# Charting the Course for Maji Ndogo's Water Future

## Introduction

In this third part of the integrated project, we will pull data from many different tables and apply some statistical analyses to examine the consequences of an audit report that cross-references a random sample of records.

## Notebook setup

In [1]:
# Load the sql extension
%load_ext sql

Deploy Shiny apps for free on Ploomber Cloud! Learn more: https://ploomber.io/s/signup


In [2]:
# Create a connection to the mysql 'md_water_services' database
%sql mysql+pymysql://root:password@localhost:3306/md_water_services

From the ERD above, we can see that the visits table is the central table connecting other tables together.

- `location_id` is the **PRIMARY KEY** in the `location` table and a **FOREIGN KEY** in the `visits` table.
- `source_id` is the **PRIMARY KEY** in the `water_source` table and a **FOREIGN KEY** in the `visits` table.
- `assigned_employee_id` is the **PRIMARY KEY** in the `employee` table and a **FOREIGN KEY** in the `visits` table.

In a nutshell, the `visits` table logs **multiple** instances that a unique `location` was visited by a unique `employee` with interest to a particular `water_source`, hence the relationship between the three tables with the `visits` tables exudes a **one-to-many** relationship.
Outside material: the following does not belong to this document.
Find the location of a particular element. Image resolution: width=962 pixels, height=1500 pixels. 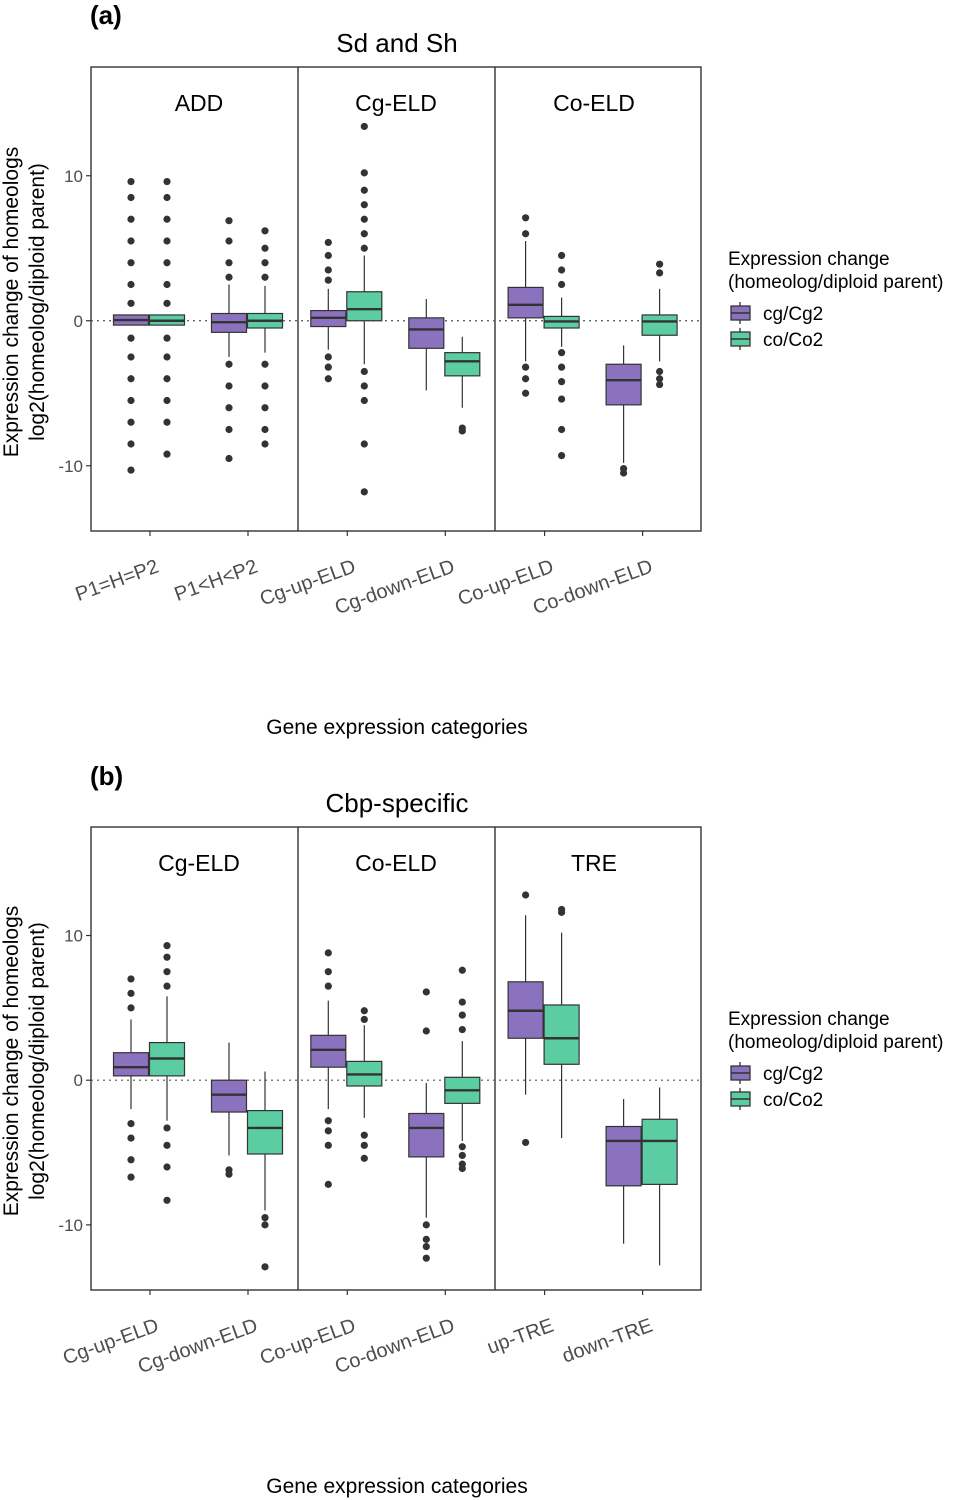

panel-a-facet-label: Co-ELD is located at coordinates (594, 103).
However, according to the ERD, the relationship between the `visits` table and `water_quality` table is a **one-to-many** relationship and yet according to our initial understanding, there should be one unique corresponding record in a water quality table to that of the `visits` table aluding to a potential error in the representation of a relationship between the two tables. hence we need to correct that.
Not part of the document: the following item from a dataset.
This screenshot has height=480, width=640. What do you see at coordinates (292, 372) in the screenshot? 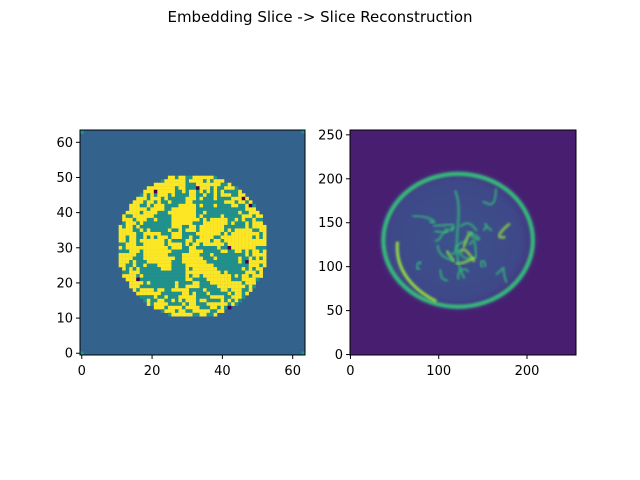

![The Updated Maji Ndogo Water Services ERD!](./assets/updated_md_water_services_erd.png)

In [3]:
%%sql
# Retrieve information from tables of interest and combine them into a view for simplified analysis
SELECT
    l.province_name,
    l.town_name,
    ws.type_of_water_source,
    l.location_type,
    ws.number_of_people_served,
    v.time_in_queue,
    wp.results
FROM
	visits AS v
LEFT JOIN
	well_pollution AS wp
    ON wp.source_id = v.source_id
JOIN
	location AS l
    ON v.location_id = l.location_id
JOIN
	water_source AS ws
    ON ws.source_id = v.source_id
WHERE 
	v.visit_count = 1;

province_name,town_name,type_of_water_source,location_type,number_of_people_served,time_in_queue,results
Sokoto,Ilanga,river,Urban,402,15,
Kilimani,Rural,well,Rural,252,0,Contaminated
Hawassa,Rural,shared_tap,Rural,542,62,
Akatsi,Lusaka,well,Urban,210,0,Contaminated
Akatsi,Rural,shared_tap,Rural,2598,28,
Kilimani,Rural,river,Rural,862,9,
Akatsi,Rural,tap_in_home_broken,Rural,496,0,
Kilimani,Rural,tap_in_home,Rural,562,0,
Hawassa,Zanzibar,well,Urban,308,0,Contaminated: Chemical
Amanzi,Dahabu,tap_in_home,Urban,556,0,


In [5]:
%%sql
CREATE VIEW combined_analysis_table AS
# This view combines multiple tables of interest for simplified analysis
SELECT
    l.province_name,
    l.town_name,
    ws.type_of_water_source AS source_type,
    l.location_type,
    ws.number_of_people_served AS people_served,
    v.time_in_queue,
    wp.results
FROM
	visits AS v
LEFT JOIN
	well_pollution AS wp
    ON wp.source_id = v.source_id
JOIN
	location AS l
    ON v.location_id = l.location_id
JOIN
	water_source AS ws
    ON ws.source_id = v.source_id
WHERE 
	v.visit_count = 1;

In [6]:
%%sql
WITH province_totals AS (
	SELECT
		province_name,
        SUM(people_served) AS total_ppl_serv
	FROM
		combined_analysis_table
	GROUP BY
		province_name
)
SELECT
	ct.province_name,
	ROUND(SUM(CASE WHEN source_type = "river" THEN people_served ELSE 0 END) * 100.0 / pt.total_ppl_serv) AS river,
    ROUND(SUM(CASE WHEN source_type = "shared_tap" THEN people_served ELSE 0 END) * 100.0 / pt.total_ppl_serv) AS shared_tap,
    ROUND(SUM(CASE WHEN source_type = "tap_in_home" THEN people_served ELSE 0 END) * 100.0 / pt.total_ppl_serv) AS tap_in_home,
    ROUND(SUM(CASE WHEN source_type = "tap_in_home_broken" THEN people_served ELSE 0 END) * 100.0 / pt.total_ppl_serv) AS tap_in_home_broken,
    ROUND(SUM(CASE WHEN source_type = "well" THEN people_served ELSE 0 END) * 100.0 / pt.total_ppl_serv) AS well
FROM
	combined_analysis_table AS ct
JOIN
	province_totals AS pt
    ON ct.province_name = pt.province_name
GROUP BY
	ct.province_name
ORDER BY
	ct.province_name;

province_name,river,shared_tap,tap_in_home,tap_in_home_broken,well
Akatsi,5,49,14,10,23
Amanzi,3,38,28,24,7
Hawassa,4,43,15,15,24
Kilimani,8,47,13,12,20
Sokoto,21,38,16,10,15